Jodl war im Oktober 1938 aus dem Oberkommando der Wehrmacht ausgeschieden und wurde als Artilleriekommandeur nach Wien versetzt. Damals stand nach seiner Auffassung ein Krieg so wenig in Aussicht, daß er, bevor er Berlin verließ, aus eigener Initiative noch einen Sicherungsaufmarsch nach allen Seiten entwarf. Dabei verlegte er die Masse der deutschen Kräfte ins Zentrum des Reiches, weil er eben keinen irgendwie bestimmten Gegner sehen konnte, gegen den ein Aufmarschplan vorzubereiten gewesen wäre. Gerade ein Jahr vor Beginn des Angriffs machte dieser angebliche Verschwörer für Angriffskriege eine rein defensive Generalstabsarbeit. Und obwohl er genau wußte, daß er in einem Kriegsfall nach Berlin zurückkehren müsse, schien ihm diese Möglichkeit so fernliegend, daß er mit seinen gesamten Möbeln nach Wien übersiedelte. Und noch mehr, weil er wünschte, endlich wieder einer Kanzleitätigkeit zu entkommen, ließ er sich für 1. Oktober 1939 die Gebirgsdivision in Reichenhall zusichern. Und endlich: er besorgte sich noch im Juli Schiffsfahrkarten zu einer mehrwöchigen Seereise, die im September hätte einsetzen sollen.
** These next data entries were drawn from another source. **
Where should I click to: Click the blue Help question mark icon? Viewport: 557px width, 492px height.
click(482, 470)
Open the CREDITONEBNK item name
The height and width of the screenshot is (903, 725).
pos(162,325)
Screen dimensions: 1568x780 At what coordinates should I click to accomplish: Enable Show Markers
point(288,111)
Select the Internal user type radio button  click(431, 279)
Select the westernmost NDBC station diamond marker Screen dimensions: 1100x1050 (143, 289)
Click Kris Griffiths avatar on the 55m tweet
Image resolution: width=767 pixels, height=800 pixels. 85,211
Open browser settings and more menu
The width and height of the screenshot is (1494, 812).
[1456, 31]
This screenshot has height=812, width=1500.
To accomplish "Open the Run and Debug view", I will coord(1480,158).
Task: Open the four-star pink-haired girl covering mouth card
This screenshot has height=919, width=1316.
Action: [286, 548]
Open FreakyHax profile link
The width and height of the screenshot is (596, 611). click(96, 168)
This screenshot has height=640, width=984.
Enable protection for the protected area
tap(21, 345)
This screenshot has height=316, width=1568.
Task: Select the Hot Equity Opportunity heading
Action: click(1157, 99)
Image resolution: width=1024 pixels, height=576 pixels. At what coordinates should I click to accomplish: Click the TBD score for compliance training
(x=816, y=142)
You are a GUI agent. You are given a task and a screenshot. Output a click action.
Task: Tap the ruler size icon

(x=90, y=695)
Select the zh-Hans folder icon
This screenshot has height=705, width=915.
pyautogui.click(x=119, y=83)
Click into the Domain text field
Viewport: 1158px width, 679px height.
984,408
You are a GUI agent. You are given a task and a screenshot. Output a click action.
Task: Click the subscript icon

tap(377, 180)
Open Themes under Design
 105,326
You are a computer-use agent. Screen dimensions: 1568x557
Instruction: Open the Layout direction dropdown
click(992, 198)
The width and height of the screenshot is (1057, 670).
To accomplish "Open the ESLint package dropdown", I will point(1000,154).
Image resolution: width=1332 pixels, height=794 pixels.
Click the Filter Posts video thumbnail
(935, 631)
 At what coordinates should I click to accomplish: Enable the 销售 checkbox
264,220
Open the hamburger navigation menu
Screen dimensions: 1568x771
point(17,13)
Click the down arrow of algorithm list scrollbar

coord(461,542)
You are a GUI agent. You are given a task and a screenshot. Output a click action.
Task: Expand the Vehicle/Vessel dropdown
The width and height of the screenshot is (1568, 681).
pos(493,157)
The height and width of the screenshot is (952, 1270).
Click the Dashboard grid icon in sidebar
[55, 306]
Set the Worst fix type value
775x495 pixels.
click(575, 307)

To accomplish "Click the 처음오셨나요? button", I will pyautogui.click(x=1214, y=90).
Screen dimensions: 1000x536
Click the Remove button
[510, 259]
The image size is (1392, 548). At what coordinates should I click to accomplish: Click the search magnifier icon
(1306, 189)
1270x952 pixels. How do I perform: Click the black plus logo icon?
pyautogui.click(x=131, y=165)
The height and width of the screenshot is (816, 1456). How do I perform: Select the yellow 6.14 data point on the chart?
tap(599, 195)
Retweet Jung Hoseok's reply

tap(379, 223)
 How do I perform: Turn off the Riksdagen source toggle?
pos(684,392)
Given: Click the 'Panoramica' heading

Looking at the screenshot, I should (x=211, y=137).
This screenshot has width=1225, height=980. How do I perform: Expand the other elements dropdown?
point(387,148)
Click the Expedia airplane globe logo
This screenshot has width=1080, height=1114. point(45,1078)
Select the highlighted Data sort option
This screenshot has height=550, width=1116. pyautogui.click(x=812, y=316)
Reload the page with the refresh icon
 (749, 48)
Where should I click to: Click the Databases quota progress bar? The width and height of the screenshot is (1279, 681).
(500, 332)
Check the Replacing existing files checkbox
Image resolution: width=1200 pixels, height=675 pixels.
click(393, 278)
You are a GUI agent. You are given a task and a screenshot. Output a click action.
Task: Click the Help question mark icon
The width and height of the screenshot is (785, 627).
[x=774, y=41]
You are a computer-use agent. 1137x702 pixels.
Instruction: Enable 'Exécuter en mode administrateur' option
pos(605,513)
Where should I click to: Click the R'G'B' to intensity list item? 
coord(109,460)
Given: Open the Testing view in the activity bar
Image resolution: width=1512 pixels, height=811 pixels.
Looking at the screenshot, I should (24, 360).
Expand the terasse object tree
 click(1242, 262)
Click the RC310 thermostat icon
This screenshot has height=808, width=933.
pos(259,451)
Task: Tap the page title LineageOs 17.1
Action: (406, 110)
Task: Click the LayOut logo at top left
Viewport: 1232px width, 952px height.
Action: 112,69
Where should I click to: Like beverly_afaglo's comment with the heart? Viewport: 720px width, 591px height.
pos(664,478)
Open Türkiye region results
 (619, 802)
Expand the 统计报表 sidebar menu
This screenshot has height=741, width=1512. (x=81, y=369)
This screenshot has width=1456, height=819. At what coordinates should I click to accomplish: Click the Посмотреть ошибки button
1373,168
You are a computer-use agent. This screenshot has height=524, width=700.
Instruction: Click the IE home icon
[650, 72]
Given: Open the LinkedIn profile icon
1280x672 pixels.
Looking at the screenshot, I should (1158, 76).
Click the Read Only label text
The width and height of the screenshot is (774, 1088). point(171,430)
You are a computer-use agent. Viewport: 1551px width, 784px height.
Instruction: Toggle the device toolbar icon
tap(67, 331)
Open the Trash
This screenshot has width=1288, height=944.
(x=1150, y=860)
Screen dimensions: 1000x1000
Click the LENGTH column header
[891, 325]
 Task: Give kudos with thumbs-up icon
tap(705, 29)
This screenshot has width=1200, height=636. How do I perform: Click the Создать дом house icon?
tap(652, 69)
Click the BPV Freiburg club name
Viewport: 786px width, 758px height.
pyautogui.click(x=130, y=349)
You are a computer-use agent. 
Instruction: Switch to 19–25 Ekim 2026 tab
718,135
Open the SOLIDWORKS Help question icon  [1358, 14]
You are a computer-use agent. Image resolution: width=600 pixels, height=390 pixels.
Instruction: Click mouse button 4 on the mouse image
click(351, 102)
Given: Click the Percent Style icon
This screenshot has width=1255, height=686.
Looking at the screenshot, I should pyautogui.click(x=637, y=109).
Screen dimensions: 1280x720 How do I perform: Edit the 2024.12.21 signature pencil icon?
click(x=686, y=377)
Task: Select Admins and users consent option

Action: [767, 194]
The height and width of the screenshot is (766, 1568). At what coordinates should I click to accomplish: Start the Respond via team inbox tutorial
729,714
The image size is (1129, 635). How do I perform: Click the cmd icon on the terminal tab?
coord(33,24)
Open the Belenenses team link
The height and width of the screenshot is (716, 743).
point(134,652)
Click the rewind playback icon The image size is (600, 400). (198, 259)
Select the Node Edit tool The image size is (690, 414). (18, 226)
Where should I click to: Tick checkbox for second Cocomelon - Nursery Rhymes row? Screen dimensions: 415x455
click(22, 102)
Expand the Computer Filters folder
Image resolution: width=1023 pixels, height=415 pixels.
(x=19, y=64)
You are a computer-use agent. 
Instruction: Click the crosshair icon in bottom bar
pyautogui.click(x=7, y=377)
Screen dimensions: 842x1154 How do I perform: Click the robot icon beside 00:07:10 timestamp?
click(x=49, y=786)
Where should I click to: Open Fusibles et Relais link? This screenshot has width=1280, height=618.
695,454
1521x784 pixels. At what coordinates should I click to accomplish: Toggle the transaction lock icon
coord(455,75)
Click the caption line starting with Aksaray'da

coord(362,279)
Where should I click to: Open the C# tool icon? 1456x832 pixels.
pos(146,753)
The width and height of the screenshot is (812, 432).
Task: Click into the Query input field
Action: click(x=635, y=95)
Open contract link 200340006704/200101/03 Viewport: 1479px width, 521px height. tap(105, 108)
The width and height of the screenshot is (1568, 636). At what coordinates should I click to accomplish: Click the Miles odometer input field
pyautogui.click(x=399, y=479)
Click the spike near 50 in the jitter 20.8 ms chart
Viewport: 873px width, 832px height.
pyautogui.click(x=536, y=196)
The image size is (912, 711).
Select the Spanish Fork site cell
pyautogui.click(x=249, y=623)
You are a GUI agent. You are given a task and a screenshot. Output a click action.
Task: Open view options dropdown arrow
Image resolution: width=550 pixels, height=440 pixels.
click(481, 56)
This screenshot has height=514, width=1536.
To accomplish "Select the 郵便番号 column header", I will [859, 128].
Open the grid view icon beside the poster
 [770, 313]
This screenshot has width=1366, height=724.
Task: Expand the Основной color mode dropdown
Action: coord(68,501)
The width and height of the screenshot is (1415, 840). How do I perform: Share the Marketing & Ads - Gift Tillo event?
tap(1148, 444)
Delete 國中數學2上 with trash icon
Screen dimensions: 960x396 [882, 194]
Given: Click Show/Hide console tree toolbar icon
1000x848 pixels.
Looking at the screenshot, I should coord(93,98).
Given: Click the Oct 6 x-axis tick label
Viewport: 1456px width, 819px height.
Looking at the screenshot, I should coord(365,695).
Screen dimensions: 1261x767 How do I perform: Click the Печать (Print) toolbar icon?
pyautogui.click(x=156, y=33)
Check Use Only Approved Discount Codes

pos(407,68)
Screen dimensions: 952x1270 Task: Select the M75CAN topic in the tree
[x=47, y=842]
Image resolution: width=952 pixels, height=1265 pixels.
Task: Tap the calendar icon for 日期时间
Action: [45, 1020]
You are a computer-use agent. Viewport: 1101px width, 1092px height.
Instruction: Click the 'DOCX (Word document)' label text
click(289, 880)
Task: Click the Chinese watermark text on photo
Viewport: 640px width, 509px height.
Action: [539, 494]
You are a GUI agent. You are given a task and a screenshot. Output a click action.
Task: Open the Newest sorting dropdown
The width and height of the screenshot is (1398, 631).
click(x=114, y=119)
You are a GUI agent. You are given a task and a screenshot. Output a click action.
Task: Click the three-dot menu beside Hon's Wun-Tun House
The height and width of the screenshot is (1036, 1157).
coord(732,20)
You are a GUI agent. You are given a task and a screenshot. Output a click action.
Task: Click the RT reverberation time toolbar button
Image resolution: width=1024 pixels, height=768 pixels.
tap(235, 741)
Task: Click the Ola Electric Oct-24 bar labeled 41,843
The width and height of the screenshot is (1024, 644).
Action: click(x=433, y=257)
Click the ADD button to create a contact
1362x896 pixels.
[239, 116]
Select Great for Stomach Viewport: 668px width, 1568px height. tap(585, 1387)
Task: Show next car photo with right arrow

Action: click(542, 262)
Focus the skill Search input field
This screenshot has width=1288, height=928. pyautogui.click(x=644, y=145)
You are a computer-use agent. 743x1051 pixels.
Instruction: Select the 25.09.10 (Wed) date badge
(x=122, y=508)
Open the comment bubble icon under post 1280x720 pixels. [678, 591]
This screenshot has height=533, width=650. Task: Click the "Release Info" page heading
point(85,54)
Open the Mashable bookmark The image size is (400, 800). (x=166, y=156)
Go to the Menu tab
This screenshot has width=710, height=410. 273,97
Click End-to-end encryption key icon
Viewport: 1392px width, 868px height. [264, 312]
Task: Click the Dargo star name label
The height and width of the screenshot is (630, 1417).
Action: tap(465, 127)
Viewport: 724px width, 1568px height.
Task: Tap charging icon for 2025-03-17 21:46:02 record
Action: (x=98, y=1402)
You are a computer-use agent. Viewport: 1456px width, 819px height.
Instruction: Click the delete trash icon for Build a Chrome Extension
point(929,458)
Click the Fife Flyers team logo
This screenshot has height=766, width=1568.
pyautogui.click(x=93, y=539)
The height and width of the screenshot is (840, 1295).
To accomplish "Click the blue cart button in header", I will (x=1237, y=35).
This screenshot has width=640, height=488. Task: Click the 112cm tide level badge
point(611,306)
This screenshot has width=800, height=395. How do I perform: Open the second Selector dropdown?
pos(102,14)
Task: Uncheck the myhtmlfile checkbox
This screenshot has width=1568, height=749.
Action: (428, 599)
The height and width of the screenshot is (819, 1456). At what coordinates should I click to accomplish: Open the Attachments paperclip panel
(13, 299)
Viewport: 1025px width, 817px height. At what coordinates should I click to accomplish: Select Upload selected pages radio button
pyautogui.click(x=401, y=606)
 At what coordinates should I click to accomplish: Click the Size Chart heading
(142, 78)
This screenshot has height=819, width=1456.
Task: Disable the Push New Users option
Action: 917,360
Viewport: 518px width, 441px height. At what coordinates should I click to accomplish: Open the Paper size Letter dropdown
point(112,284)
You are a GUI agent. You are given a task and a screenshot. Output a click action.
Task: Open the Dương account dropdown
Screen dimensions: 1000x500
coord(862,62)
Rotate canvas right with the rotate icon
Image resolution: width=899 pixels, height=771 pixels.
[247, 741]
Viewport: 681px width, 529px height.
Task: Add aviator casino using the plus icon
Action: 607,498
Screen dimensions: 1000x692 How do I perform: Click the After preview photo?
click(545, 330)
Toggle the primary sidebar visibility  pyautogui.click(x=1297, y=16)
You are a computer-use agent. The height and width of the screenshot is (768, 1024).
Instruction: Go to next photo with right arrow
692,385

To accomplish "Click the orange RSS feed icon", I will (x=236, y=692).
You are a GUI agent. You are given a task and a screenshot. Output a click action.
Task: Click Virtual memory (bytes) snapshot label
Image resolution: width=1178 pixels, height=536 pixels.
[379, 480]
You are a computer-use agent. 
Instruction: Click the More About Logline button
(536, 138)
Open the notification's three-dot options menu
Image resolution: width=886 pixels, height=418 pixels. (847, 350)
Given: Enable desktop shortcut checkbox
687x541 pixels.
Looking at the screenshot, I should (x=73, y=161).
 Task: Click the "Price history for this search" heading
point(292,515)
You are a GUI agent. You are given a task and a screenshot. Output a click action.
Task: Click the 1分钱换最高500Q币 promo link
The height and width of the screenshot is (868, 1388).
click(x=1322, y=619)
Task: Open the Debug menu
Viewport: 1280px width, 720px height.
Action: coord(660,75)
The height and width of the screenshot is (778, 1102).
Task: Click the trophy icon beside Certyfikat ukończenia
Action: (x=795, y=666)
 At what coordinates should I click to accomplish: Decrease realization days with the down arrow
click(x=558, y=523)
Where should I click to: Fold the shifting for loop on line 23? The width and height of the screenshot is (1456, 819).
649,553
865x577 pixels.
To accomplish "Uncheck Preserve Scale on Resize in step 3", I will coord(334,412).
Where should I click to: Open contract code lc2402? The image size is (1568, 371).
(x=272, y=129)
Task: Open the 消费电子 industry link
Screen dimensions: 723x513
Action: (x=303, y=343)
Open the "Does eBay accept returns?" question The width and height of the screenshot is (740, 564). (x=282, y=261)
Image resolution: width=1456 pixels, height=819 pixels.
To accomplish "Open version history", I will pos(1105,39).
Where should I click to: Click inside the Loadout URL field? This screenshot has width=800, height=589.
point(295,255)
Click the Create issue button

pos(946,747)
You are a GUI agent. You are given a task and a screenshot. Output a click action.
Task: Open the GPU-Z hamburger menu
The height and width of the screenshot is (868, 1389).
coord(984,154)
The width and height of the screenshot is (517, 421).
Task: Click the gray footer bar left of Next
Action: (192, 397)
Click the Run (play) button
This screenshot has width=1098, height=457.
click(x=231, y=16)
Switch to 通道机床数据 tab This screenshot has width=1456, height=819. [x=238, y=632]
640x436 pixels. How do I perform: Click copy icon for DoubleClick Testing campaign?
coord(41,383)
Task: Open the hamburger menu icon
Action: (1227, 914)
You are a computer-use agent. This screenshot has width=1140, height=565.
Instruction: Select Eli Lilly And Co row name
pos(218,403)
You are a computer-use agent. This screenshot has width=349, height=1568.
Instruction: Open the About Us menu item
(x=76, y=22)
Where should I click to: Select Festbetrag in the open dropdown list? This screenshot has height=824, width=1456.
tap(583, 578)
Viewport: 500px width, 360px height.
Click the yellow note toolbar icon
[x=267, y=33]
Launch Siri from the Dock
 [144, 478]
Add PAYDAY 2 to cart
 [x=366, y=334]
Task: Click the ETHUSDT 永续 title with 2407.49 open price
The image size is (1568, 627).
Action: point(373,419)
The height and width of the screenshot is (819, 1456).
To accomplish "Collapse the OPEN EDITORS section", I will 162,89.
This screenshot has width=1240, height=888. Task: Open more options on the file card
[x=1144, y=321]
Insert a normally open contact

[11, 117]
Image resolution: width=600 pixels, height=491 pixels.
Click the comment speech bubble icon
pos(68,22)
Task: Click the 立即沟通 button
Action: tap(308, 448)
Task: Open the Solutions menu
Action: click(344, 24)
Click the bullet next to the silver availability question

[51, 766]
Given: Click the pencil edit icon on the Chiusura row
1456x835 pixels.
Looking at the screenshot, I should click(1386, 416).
So sicher rechnete er mit einer friedlichen Weiterentwicklung.

Während dieser zehn Monate bis zu seiner Einberufung nach Berlin kurz vor Kriegsausbruch stand Jodl in keinerlei dienstlichen oder privaten Beziehungen zum OKW. Der einzige Brief, den er in jener Zeit von dort bekam, war eben jener, der ihm zum 1. Oktober die Versetzung nach Reichenhall versprach.

Man stelle sich vor: in der kritischsten Zeit, gerade in der Zeit, in der die angeblichen Verschwörer den Polenplan berieten und ausarbeiteten, gerade in dieser Zeit war Jodl zehn Monate außer jedem Kontakt mit den maßgeblichen Leuten und wußte von dem, was vorging, nicht mehr als irgendeiner seiner Leutnante.

Als der Führer in diesem Sommer gelegentlich nach Wien kam, schien es Keitel nicht einmal der Mühe wert, ihm Jodl vorzustellen, [557] obwohl doch Jodl im Kriegsfalle berufen war, als strategischer Berater des Obersten Befehlshabers den angeblich gemeinsamen Angriffsplan durchzuführen. Man kann sich denken, wie erstaunt Jodl war, in der Anklageschrift zu lesen, er sei Mitglied einer Verschwörung zur Entfesselung des Krieges gewesen.

Herr Präsident! Ich wäre bei einem Absatz. Das wäre vielleicht der geeignete Moment...


VORSITZENDER: Wir vertagen uns nunmehr.


[Das Gericht vertagt sich bis

29. Juli 1946, 10.00 Uhr.]


Quelle:
Der Prozeß gegen die Hauptkriegsverbrecher vor dem Internationalen Gerichtshof Nürnberg. Nürnberg 1947, Bd. 19.